By Rebecca Astill
Reality TV and mental health are two topics becoming increasingly intertwined in today’s society. ITV’s Love Island forefronts the debate between creating ‘good’ television, and its effect on the individuals’ mental health. This season has already sparked Ofcom complaints and concerns for the health of the islanders, including Anna and Amber’s reactions towards Danny following Yewande’s exit, Joe’s perceived controlling behaviour towards Lucie, and Amy’s breakdown after Curtis’ interest in another islander.
The shock suicide of series 3’s Mike Thalassitis earlier this year triggered two ITV press releases detailing their long overdue improved mental health measures. Their main message was ‘for us to no longer be reliant on the islanders asking us for support but for us to proactively check in with them on a regular basis’, but is this enough? It is difficult to believe the sincerity when the producers’ quest for entertainment is the reason for the issues.
They have stuck to their word in some instances, as producers allegedly stepped in to warn islanders against bullying following 192 Ofcom complaints about Anna and Amber’s treatment of Danny. The girls’ distaste towards his choosing of Arabella over their friend Yewande climaxed when Anna shouted ‘urghh!’ as Danny kissed Arabella the same night as she left. The remark split the nation, some calling the 28-year-old ‘childish’ and ‘pathetic’, while others commended her loyalty. Danny and Arabella didn’t seem overly troubled, and it is questionable why ITV would step in in this instance over others. Although snide, the comment was harmless. ITV only acted concerned when receiving public complaints which might have affected ratings.
Another big issue this series has been Joe’s reaction to Lucie’s friendship with Tommy. Joe received a backlash in the media after telling Lucie that he didn’t want her being friends with Tommy. At the time, the nation sided with Lucie, labelling Joe as controlling. This was a big call considering only a snippet of the whole story had been broadcast. Viewers were whipped into a frenzy by the Women’s Aid statement condemning Joe’s behaviour as warning signs of an abusive relationship. This statement did more harm than good, with it since coming to light that Joe was right about Lucie’s feelings towards Tommy. Ex Islander Olivia Attwood (series 3) apologised publicly on behalf of fans on Love Island’s Aftersun.
It begs the question of whether it is fair to form an opinion on any reality TV star. The producers have the power to ensure that we only see a tiny morsel of directed footage to fit a certain narrative. They can turn the purest of hearts into a villain by manipulating innocent comments in their editing choices.
Despite ITV’s insistence that they have improved their mental health and aftercare measures, there is clearly no real attempt to prevent the issue in the first place – only to cure them. An episode rarely airs where at least one islander isn’t crying – something which seems wrongly normalised in reality TV.

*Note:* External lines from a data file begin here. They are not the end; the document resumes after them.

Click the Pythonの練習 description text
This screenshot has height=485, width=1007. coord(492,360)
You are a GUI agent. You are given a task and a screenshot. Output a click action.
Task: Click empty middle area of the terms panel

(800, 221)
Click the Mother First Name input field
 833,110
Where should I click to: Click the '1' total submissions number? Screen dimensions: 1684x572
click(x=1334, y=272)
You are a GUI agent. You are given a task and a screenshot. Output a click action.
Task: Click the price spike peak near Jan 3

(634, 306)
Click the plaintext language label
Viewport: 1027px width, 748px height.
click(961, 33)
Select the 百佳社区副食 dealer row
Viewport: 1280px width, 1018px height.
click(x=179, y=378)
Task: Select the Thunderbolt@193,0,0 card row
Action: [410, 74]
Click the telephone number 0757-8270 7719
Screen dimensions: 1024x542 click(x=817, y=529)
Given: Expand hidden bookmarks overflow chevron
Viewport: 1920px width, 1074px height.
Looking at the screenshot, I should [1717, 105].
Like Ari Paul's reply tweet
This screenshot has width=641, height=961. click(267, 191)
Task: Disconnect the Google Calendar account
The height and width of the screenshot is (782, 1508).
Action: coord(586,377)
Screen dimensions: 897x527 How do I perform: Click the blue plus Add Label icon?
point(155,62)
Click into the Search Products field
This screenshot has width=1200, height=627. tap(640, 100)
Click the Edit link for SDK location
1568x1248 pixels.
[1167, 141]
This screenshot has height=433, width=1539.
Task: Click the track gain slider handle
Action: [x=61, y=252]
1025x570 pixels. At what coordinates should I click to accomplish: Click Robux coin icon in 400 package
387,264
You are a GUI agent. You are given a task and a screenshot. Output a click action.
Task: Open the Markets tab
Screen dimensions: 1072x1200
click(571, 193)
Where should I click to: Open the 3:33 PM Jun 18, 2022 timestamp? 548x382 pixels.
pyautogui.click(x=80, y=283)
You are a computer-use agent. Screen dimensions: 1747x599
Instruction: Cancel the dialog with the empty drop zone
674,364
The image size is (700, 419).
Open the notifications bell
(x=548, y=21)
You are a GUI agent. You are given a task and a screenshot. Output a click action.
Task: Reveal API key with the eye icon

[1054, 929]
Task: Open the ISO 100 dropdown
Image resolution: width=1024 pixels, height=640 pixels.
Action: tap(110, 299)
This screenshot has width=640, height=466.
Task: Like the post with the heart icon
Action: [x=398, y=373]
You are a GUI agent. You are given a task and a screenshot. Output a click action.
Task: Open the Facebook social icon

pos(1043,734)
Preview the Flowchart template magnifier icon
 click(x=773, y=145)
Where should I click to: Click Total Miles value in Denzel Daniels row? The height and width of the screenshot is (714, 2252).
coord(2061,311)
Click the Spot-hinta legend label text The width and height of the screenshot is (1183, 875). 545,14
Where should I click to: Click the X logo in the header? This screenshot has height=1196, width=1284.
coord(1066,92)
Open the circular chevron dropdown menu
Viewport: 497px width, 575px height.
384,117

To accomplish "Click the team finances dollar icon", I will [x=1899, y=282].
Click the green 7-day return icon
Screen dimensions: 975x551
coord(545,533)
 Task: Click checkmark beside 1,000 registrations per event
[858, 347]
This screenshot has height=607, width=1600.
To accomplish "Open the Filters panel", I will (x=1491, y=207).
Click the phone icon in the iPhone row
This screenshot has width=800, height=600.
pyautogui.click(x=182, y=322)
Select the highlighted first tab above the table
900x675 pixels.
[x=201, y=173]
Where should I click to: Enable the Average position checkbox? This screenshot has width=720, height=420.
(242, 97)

Producers recently removed Amy from the villa for psychological therapy following her breakdown over Curtis. In her private beach hut comments, she has said worrying statements such as ‘he’s taken away my future’. As a self-confessed musical lover, the Air Hostess wears her heart on her sleeve. She is yet to learn that life is not a musical. Amy confessed that she was in love with Curtis, only to be faced with Curtis telling her that he couldn’t promise that he wouldn’t cheat again. Her behaviour has become increasingly concerning and obsessive. She even asked Curtis to tell her what he doesn’t like about her, making for an uncomfortable watch.
This came following the Casa Amor episodes – which Amber also fell victim to. After returning to the villa, Amber found herself single after partner Michael coupled up with new girl Joanna. Whenever asked for reasoning, Michael responded by aggressively gaslighting Amber. Women’s Aid defines gaslighting as ‘a partner questioning your memory of events, trivialising your thoughts or feelings, and turning things around to blame you’. Ofcom received 200 complaints, as yet again, the girl was left finding faults with herself. Women are constantly called childish and crazy when standing up for themselves.
There was no official statement about the behaviour of Michael. His unprecedented anger and disrespect towards Amber surely posed more of a threat of abuse than Joe’s expression of concern. However, with no official complaint, the producers did not step in.
What makes these cases even more worrying is the amount of impressionable young girls who watch the show. The Casa Amor episodes are the most hyped up of each season. They offer everything which people watch Love Island for – scandal, arguments, and shocking twists. They are also the reason for the most upsets in the villa. ITV producers seem on hand to deal with the fallout of this, but only because they set it up in the first place.
At the end of the day, mental health has to be the most important conversation. Sadly, Love Island’s undeniable success has come at a cost. If this is going to change, press releases need acting upon, and no more lives can be lost as a result of viewers’ pleasure. Although things are changing, ITV are still not doing enough to look after the pawns in their game.